More families with children in crisis
Through extremely low interest rates throughout the 2010s that drove up the value of assets, and reduced and abolished capital taxes, there has been an enormous redistribution of wealth in Sweden. When this is brought up, the winners usually talk about how the most important thing is to "lift the bottom" rather than bickering about taxes.
That lift seems to be going well. Sweden's City Missions reported this week that the number of families with children in need of help is at a record high. Other aid organizations such as the Salvation Army are witnessing the same trend. According to statistics from Statistics Sweden, almost 7 percent of the population or just under 700,000 people live in social and material poverty, which is defined as not being able to afford the bare necessities, a doubling between 2021 and 2024.
According to Save the Children, 276,000 children live in financial vulnerability, where a new way of counting that better reflects cost increases has caused the figure to increase sharply. A report from the Fiscal Policy Council last year found that income gaps have also increased in Sweden and that inequality poses societal risks.
Gap and crime
“When you look at the academic literature, there is a lot about the role of money in politics and connections between crime and social differences,” said Council Chairman Lars Heikensten when the analysis was presented.

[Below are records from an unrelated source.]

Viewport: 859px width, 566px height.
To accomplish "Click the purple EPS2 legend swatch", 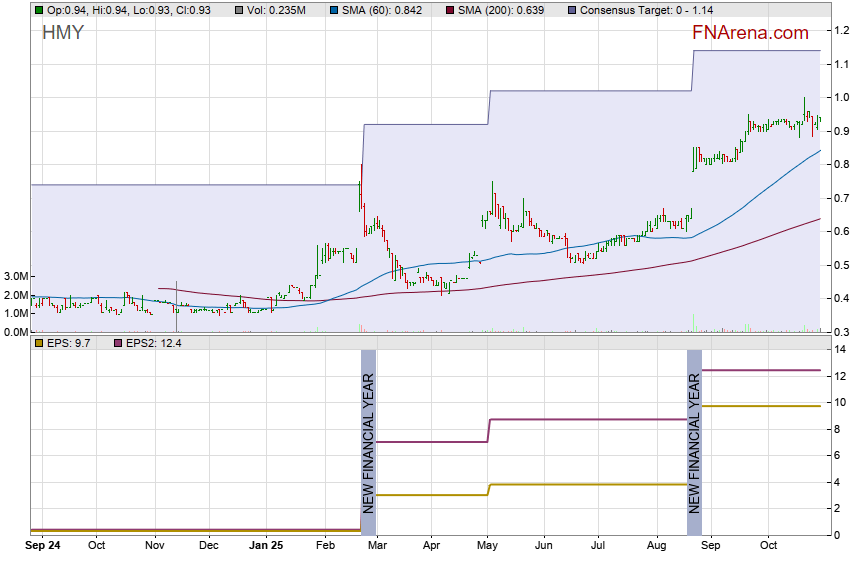I will [117, 343].
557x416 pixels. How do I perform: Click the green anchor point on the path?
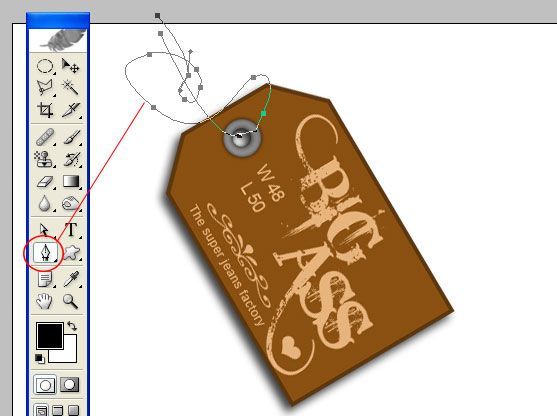[264, 114]
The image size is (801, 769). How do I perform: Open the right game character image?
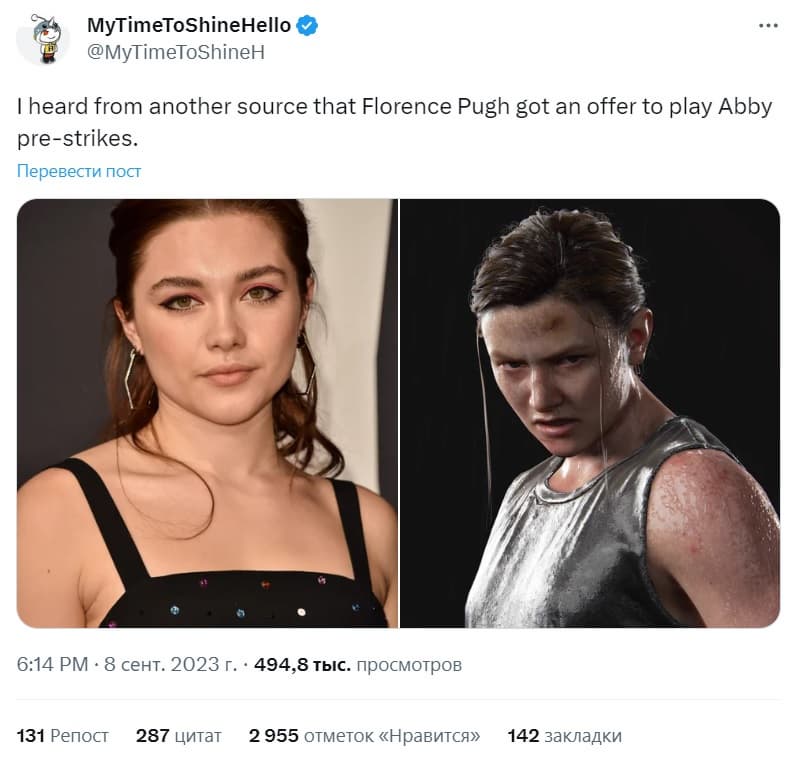(590, 413)
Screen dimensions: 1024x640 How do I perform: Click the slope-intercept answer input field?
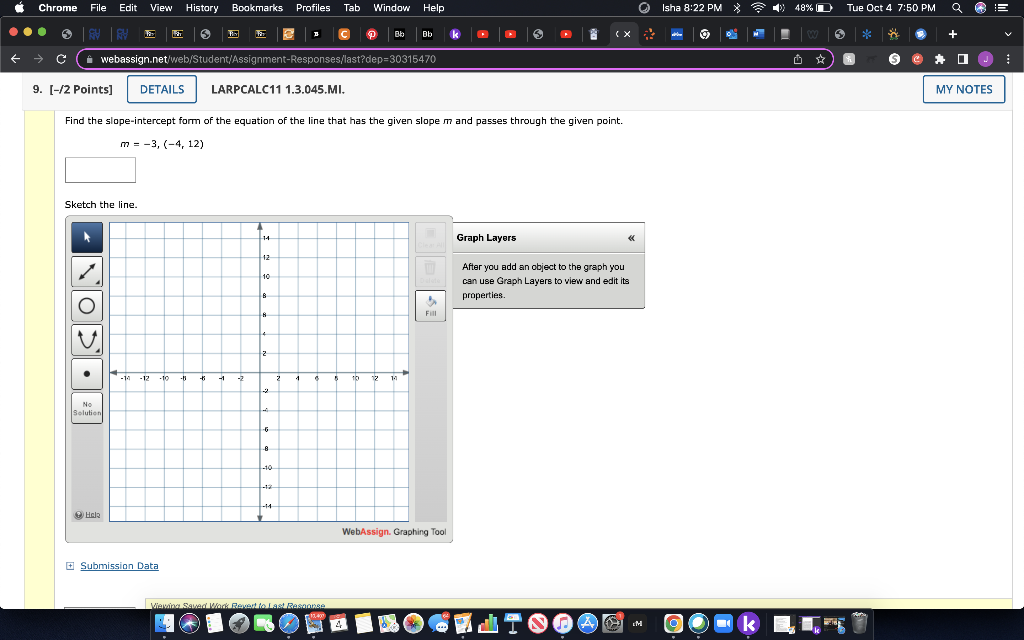point(100,169)
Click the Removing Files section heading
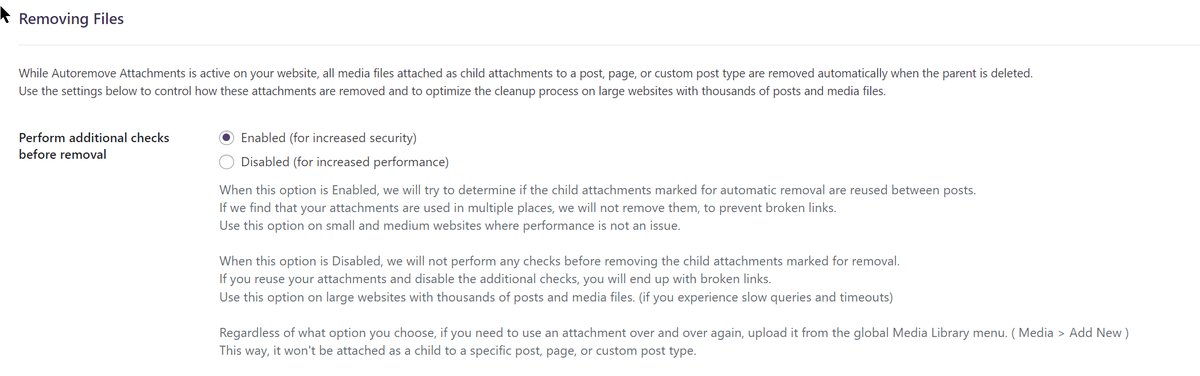 point(71,19)
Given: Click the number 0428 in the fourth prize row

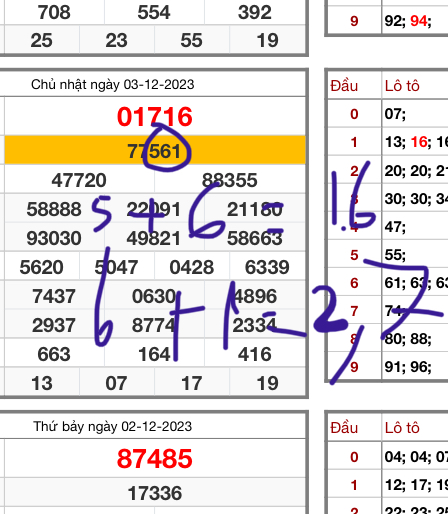Looking at the screenshot, I should [x=192, y=267].
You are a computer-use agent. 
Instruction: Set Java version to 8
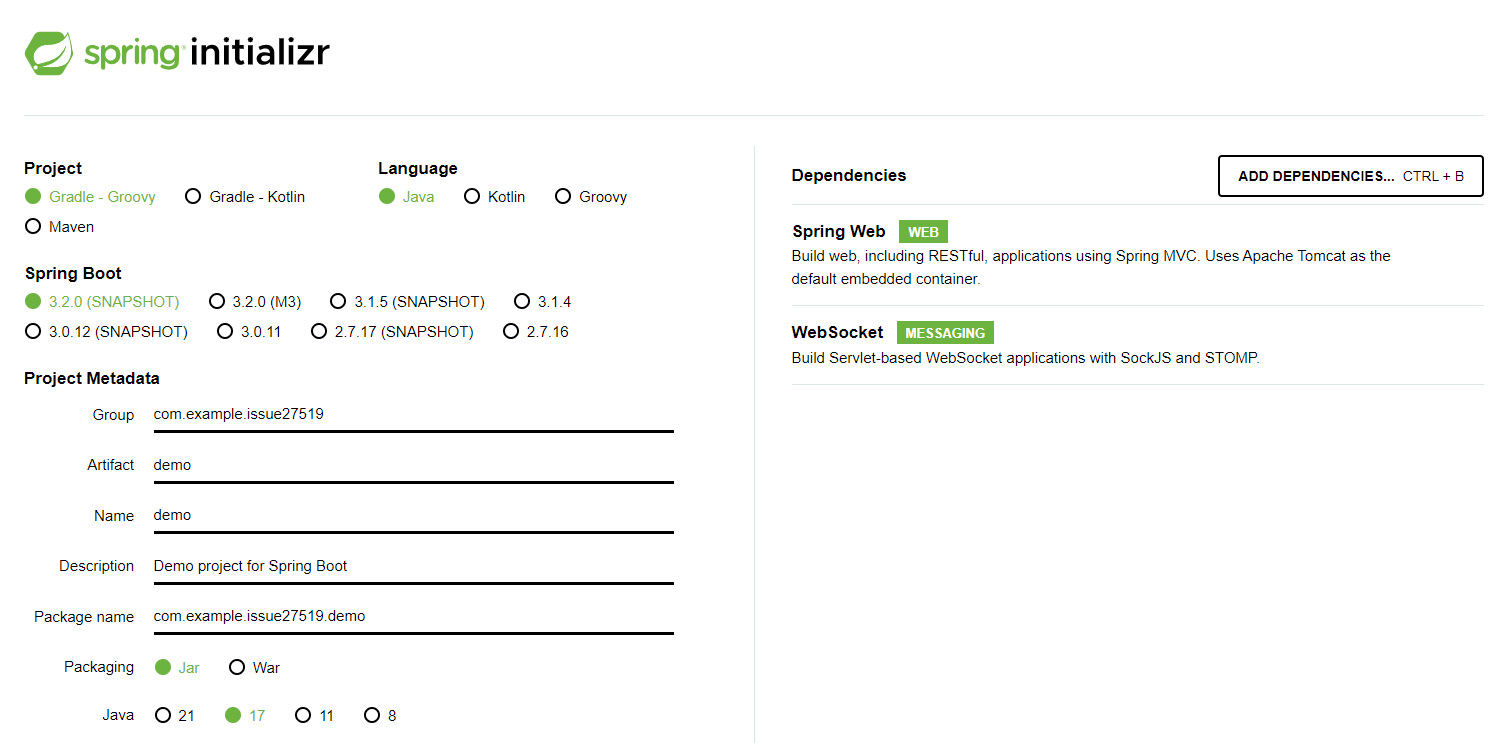[381, 716]
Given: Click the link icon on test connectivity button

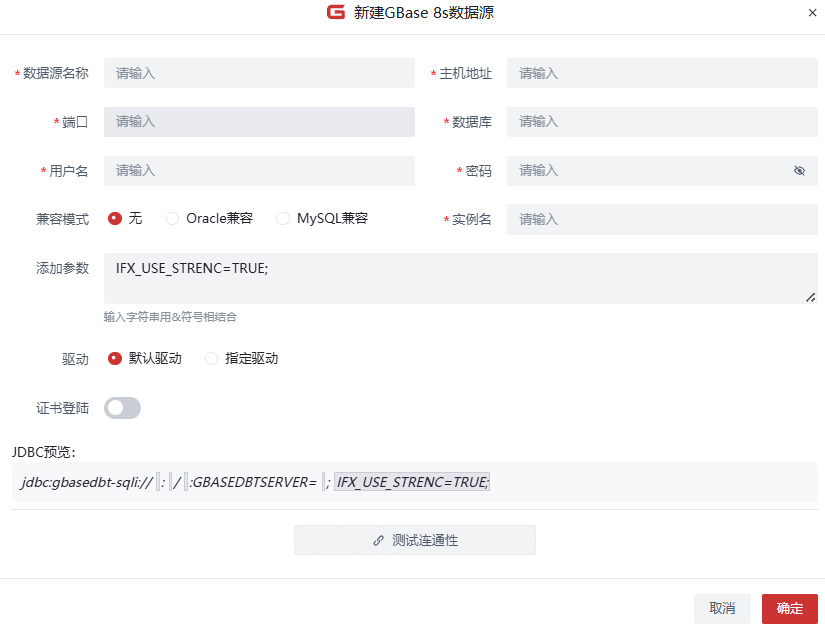Looking at the screenshot, I should coord(378,540).
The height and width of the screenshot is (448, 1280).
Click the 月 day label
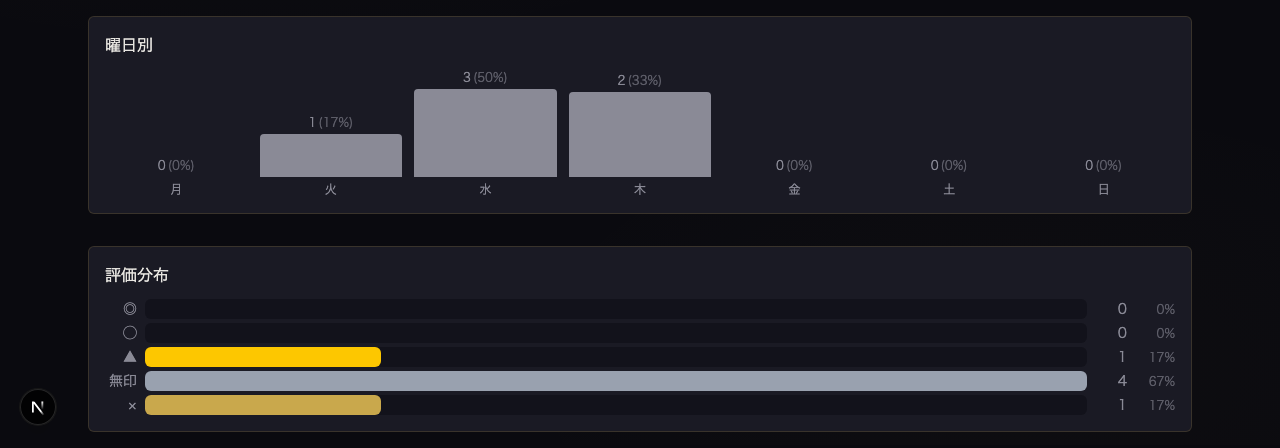pos(176,189)
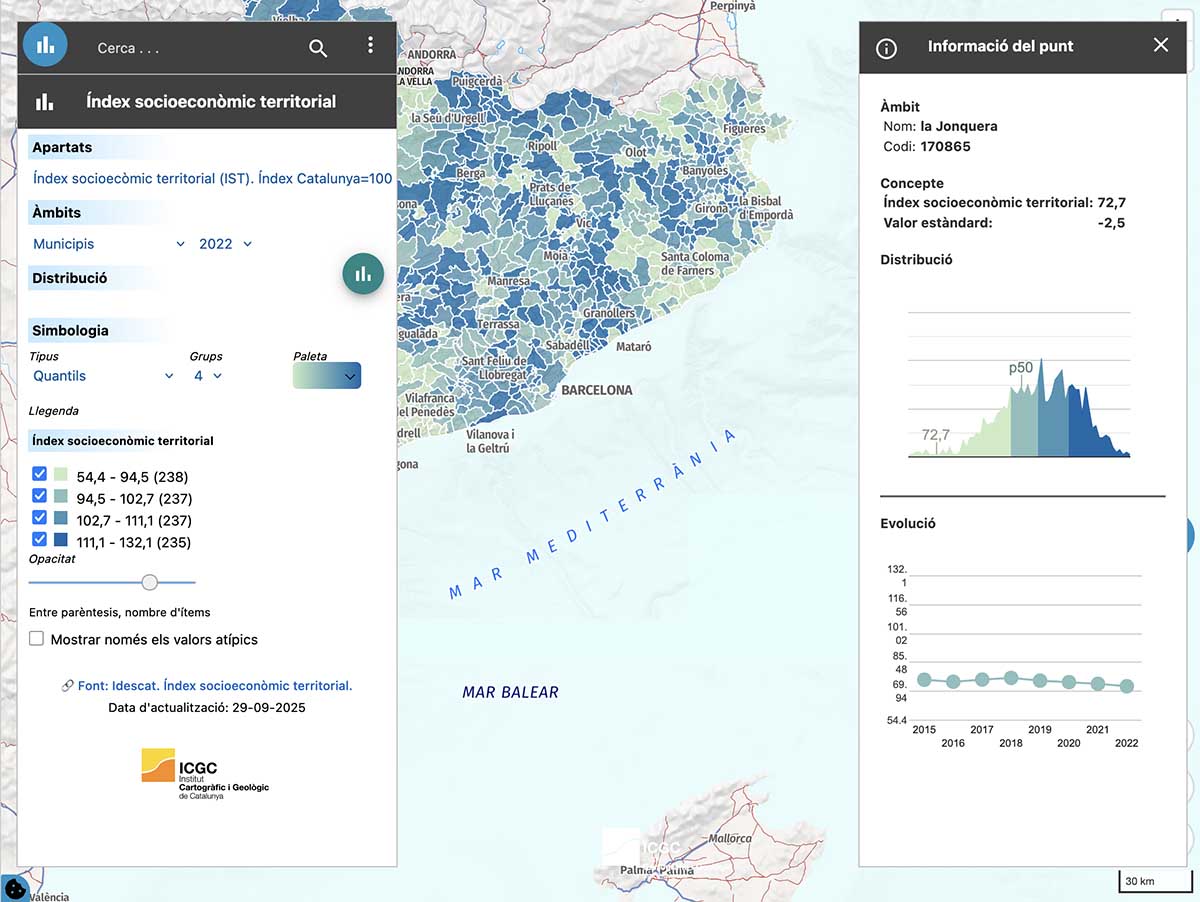The width and height of the screenshot is (1200, 902).
Task: Enable Mostrar només els valors atípics
Action: click(37, 638)
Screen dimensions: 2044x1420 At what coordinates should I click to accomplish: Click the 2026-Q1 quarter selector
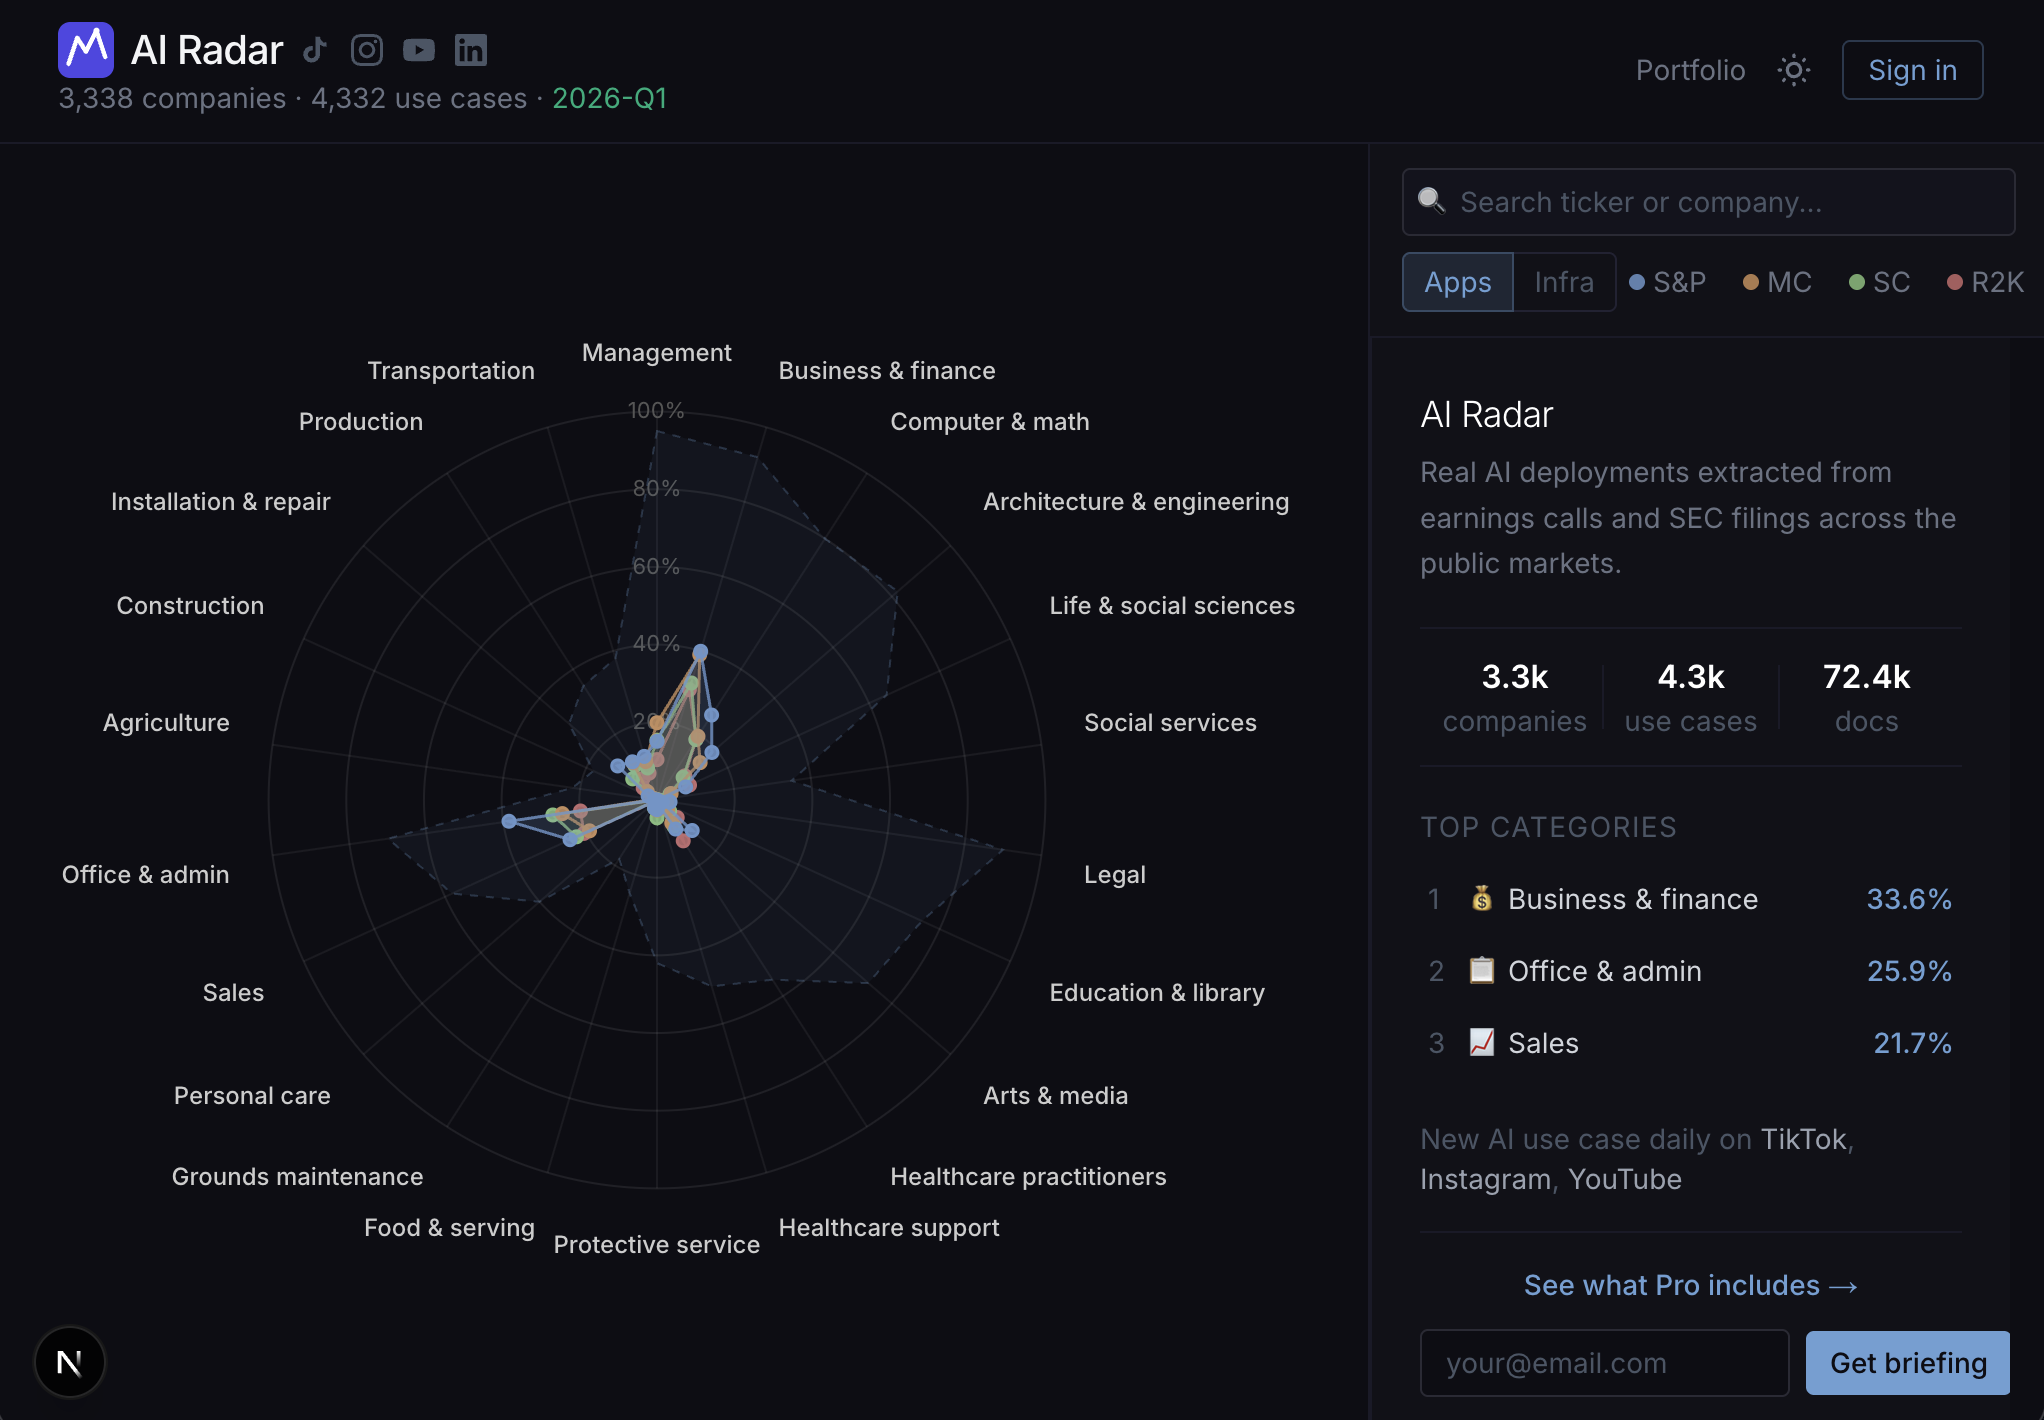(610, 98)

In a report from the Police, the National Board of Health and Welfare and the State Institutions Board, it was already possible to read the following two years ago: “Children and young people may voluntarily seek out the criminal activities of groups in search of, among other things, money and status and in the absence of other perceived paths to success.”
Is there any connection between the Sweden of the divides and the new raw crime? It is impossible to say for sure.
But only those who have been thoroughly brainwashed avoid asking the question.